(Stored data entries)
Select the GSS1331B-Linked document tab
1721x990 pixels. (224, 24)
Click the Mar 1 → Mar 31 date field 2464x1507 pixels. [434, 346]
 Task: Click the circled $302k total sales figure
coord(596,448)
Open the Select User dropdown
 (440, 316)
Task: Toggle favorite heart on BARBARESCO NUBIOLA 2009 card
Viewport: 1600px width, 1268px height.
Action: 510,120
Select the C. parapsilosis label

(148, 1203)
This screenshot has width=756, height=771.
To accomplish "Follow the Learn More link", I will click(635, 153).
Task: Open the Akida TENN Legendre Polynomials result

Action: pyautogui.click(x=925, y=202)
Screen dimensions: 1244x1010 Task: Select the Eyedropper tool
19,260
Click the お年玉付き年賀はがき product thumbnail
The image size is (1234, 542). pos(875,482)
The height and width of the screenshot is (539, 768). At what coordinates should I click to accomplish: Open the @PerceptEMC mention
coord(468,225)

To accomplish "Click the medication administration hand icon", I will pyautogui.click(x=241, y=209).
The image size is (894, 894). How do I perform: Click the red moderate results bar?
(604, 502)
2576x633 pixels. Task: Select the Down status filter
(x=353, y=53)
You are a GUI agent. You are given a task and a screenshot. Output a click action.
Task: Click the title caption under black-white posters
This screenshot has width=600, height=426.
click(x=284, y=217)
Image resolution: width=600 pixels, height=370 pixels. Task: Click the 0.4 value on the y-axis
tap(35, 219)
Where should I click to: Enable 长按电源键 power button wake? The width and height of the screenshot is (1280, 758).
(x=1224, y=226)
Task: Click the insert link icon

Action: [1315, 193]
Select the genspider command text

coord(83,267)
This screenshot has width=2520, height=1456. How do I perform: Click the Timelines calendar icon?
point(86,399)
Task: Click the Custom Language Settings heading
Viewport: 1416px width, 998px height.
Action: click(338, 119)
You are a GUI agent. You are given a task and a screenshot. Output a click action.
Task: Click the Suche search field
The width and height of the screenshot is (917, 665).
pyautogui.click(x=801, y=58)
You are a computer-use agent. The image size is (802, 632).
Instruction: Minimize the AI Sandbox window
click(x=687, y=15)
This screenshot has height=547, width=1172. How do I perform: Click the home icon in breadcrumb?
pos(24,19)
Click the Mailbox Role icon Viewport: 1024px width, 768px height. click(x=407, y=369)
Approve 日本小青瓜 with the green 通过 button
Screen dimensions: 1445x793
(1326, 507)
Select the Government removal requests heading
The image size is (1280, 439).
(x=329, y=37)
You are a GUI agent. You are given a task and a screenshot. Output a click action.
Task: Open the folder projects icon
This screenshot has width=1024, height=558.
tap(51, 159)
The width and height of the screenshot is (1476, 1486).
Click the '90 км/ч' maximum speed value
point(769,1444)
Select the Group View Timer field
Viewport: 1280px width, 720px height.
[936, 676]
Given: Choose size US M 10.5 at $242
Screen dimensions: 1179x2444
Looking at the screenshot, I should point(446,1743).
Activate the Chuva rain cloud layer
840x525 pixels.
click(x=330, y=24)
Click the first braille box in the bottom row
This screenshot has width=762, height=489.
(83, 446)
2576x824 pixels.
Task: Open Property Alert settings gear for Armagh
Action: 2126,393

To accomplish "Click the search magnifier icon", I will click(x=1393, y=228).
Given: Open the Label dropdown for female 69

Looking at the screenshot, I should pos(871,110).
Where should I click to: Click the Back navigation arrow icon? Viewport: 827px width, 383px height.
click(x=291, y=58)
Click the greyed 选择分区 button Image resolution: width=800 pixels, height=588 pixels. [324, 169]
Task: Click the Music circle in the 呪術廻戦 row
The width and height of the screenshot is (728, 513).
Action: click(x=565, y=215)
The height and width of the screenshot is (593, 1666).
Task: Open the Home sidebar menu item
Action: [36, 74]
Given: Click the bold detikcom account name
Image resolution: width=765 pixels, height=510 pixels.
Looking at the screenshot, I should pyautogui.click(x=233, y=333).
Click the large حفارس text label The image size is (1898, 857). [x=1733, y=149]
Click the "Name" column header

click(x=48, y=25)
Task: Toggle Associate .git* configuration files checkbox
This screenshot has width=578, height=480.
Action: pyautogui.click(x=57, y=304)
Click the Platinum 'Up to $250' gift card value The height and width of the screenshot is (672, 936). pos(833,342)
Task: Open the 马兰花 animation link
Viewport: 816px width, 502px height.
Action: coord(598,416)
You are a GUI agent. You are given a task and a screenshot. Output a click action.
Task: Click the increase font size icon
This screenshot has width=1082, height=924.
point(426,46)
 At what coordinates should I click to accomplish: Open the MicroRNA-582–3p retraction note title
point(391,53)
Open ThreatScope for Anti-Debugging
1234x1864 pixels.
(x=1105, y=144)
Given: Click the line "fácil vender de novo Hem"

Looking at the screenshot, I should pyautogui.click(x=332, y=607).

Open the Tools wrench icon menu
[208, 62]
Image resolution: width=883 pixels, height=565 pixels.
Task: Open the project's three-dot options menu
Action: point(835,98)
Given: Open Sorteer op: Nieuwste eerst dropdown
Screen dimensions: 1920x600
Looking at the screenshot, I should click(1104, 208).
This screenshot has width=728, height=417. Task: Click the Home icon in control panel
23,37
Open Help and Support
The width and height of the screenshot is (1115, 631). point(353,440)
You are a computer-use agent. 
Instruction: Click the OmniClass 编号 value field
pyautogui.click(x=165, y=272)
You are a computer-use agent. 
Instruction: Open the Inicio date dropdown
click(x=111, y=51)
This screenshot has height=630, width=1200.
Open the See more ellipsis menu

(EXERCISE GOAL) Exactly the lines above from the one with "Open the Tools wrench icon menu" to the one with "Given: Open Sorteer", both included, are to be quoted; leave the rest out.

(THE ANSWER)
Open the Tools wrench icon menu
[208, 62]
Image resolution: width=883 pixels, height=565 pixels.
Task: Open the project's three-dot options menu
Action: point(835,98)
Given: Open Sorteer op: Nieuwste eerst dropdown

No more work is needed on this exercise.